Comprehensive State Management: Complete audit trail from sync detection through production deployment with issue-based coordination.

Decision

Implement a Human-Centric Cascade Pattern with intelligent monitor-based safety net:

graph TD
    A[Sync PR Merged] --> B[Human Reviews Changes]
    B --> C[Manual Cascade Trigger]
    C --> D[Cascade Starts]
    D --> E[Issue Tracking Updates]
    E --> F{Conflicts?}
    F -->|No| G[Integration Success]
    F -->|Yes| H[Conflict Resolution]
    H --> I[Human Required]
    I --> J[Recovery Signal]
    J --> K[Auto-Retry]

    L[Monitor Schedule] --> M[Check Missed Triggers]
    M --> N{Pending Changes?}
    N -->|Yes| O[Auto-Trigger Safety Net]
    N -->|No| P[Continue Monitoring]

    style A fill:#e1f5fe,stroke:#01579b,stroke-width:2px
    style C fill:#e8f5e9,stroke:#1b5e20,stroke-width:2px
    style H fill:#fff3e0,stroke:#e65100,stroke-width:2px
    style O fill:#fce4ec,stroke:#c2185b,stroke-width:2px

Primary Path: Human-Controlled Integration

Manual Trigger Process

# Human-centric workflow pattern
human_control:
  sync_completion: Clear instructions provided in sync workflow completion
  review_step: Explicit human review of upstream changes required
  manual_trigger: Cascade Integration workflow triggered manually
  progress_tracking: Real-time updates through issue comments

Enhanced User Guidance

# Sync workflow completion instructions
next_steps:
  review: "🔍 Review the sync PR for breaking changes or conflicts"
  merge: "✅ Merge the PR when satisfied with changes"
  trigger: "🚀 Manually trigger 'Cascade Integration' workflow"
  monitor: "📊 Monitor cascade progress in Actions tab"

Safety Net: Monitor-Based Detection

Automated Missed-Trigger Detection

# cascade-monitor.yml safety net
monitor_schedule:
  frequency: Every 6 hours (safety net detection)
  manual_trigger: workflow_dispatch for health checking
  detection_logic: Git-based branch comparison for pending changes
  recovery_action: Automatic cascade triggering with issue tracking

Intelligent Branch Comparison

# Reliable git-based detection
detection_algorithm:
  comparison: git rev-list --count fork_integration..fork_upstream
  threshold: UPSTREAM_COMMITS > 0 indicates pending changes
  issue_lookup: Find tracking issue using label-based search
  auto_trigger: Cascade workflow triggered with issue context

Comprehensive Issue Lifecycle Tracking

State Management Through Labels

# Label-based state progression
lifecycle_states:
  initial: upstream-sync (sync completed, awaiting review)
  active: cascade-active (integration in progress)
  blocked: cascade-blocked (conflicts requiring resolution)
  failed: cascade-failed + human-required (needs intervention)
  ready: production-ready (PR created, ready for deployment)
  complete: Issue closed (changes deployed to production)
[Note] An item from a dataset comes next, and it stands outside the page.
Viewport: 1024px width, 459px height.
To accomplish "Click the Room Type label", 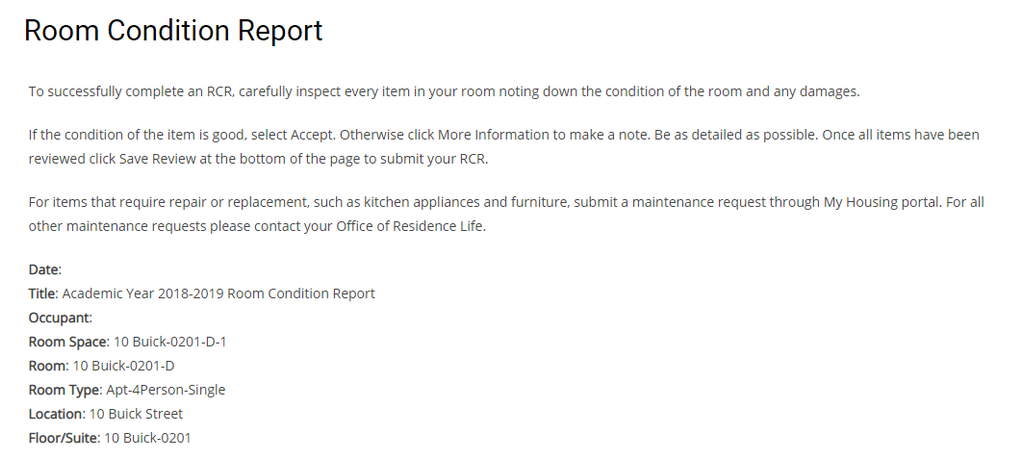I will 65,390.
Real-Time Progress Updates

# Issue comment updates throughout cascade
progress_communication:
  start: "🚀 Cascade Integration Started - [timestamp]"
  conflicts: "🚨 Conflicts detected - manual resolution required"
  production: "🎯 Production PR Created - ready for final review"
  completion: "✅ Changes successfully deployed to production"

Implementation Strategy

Monitor Safety Net Architecture

Scheduled Detection System

# cascade-monitor.yml structure
name: Cascade Monitor
on:
  schedule:
    - cron: '0 */6 * * *'  # Safety net every 6 hours
  workflow_dispatch:        # Manual health checks

jobs:
  detect-missed-cascade:
    steps:
      - name: Check for missed triggers
        run: |
          # Check if fork_upstream has commits fork_integration lacks
          UPSTREAM_COMMITS=$(git rev-list --count origin/fork_integration..origin/fork_upstream)

          if [ "$UPSTREAM_COMMITS" -gt 0 ]; then
            # Find active tracking issue
            ISSUE_NUMBER=$(gh issue list \
              --label "upstream-sync" \
              --state open \
              --limit 1 \
              --json number \
              --jq '.[0].number // empty')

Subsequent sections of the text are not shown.